→ **INPUT DATA**:
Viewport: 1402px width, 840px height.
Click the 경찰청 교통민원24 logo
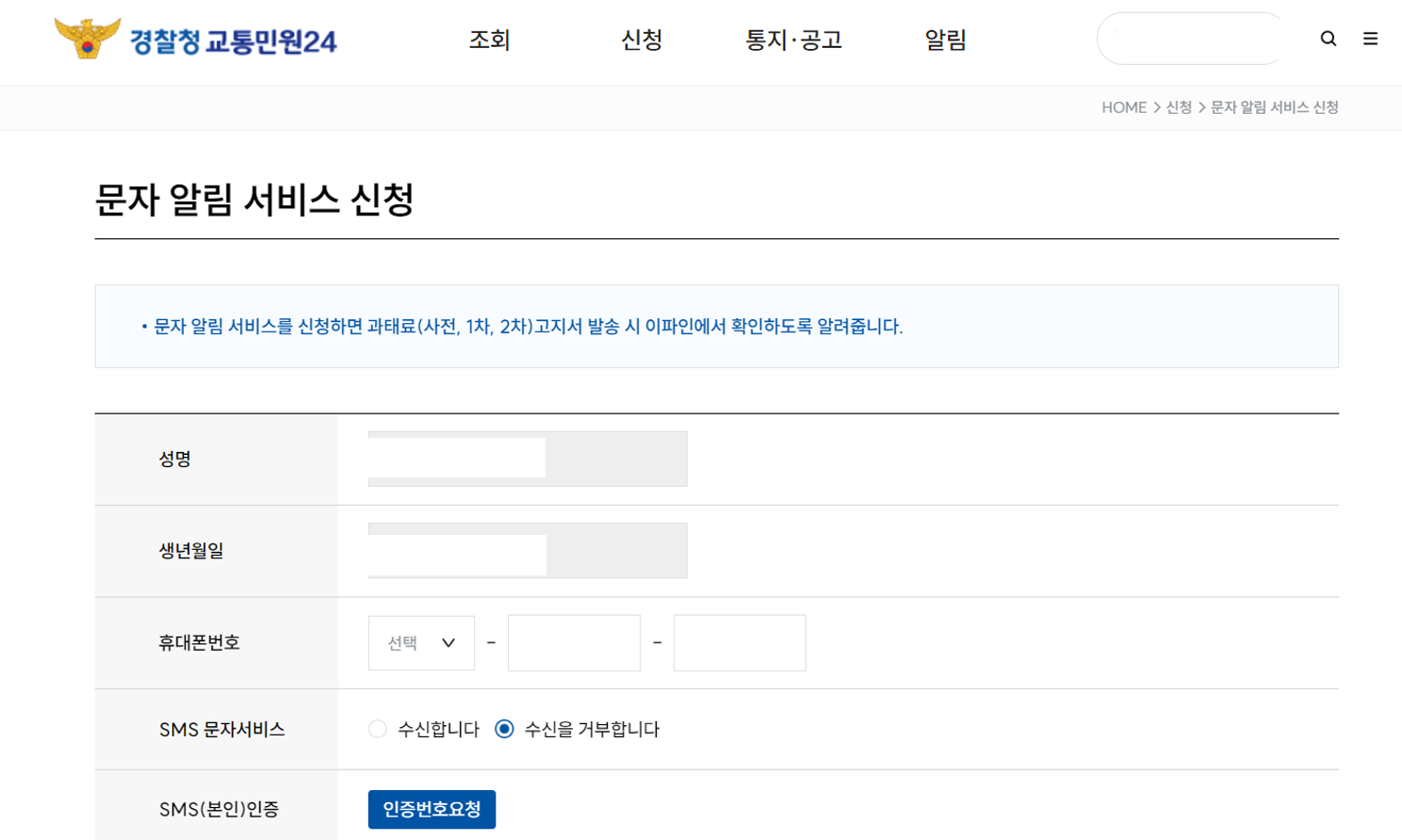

---

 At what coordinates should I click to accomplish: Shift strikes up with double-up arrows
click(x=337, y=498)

---

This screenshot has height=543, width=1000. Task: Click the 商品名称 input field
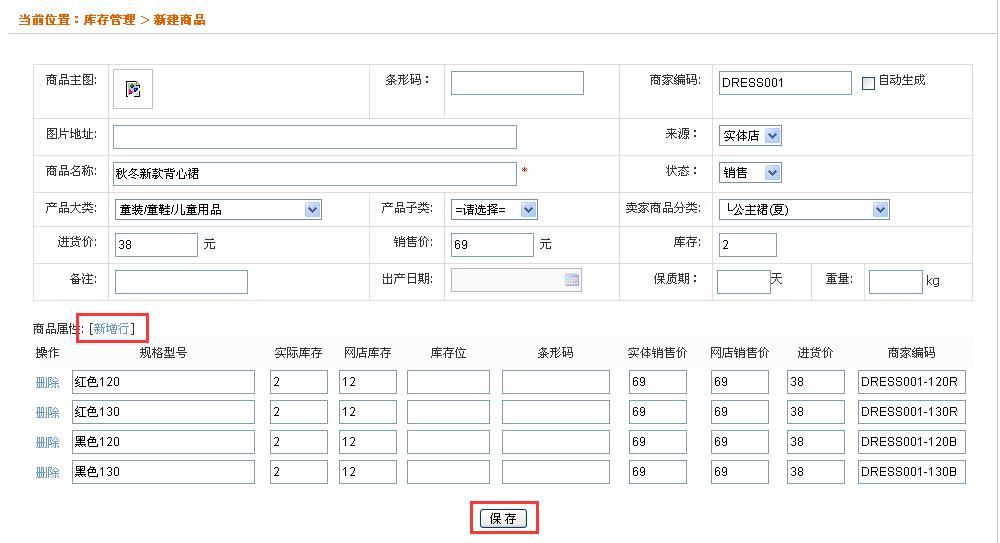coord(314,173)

→ **WHAT IS NEEDED**: Your answer should consist of the lines from the line with "Viewport: 1402px width, 840px height." to the line with "Click the 경찰청 교통민원24 logo" above, repeated exactly, both ends included.

→ **EXERCISE OUTPUT**:
Viewport: 1402px width, 840px height.
Click the 경찰청 교통민원24 logo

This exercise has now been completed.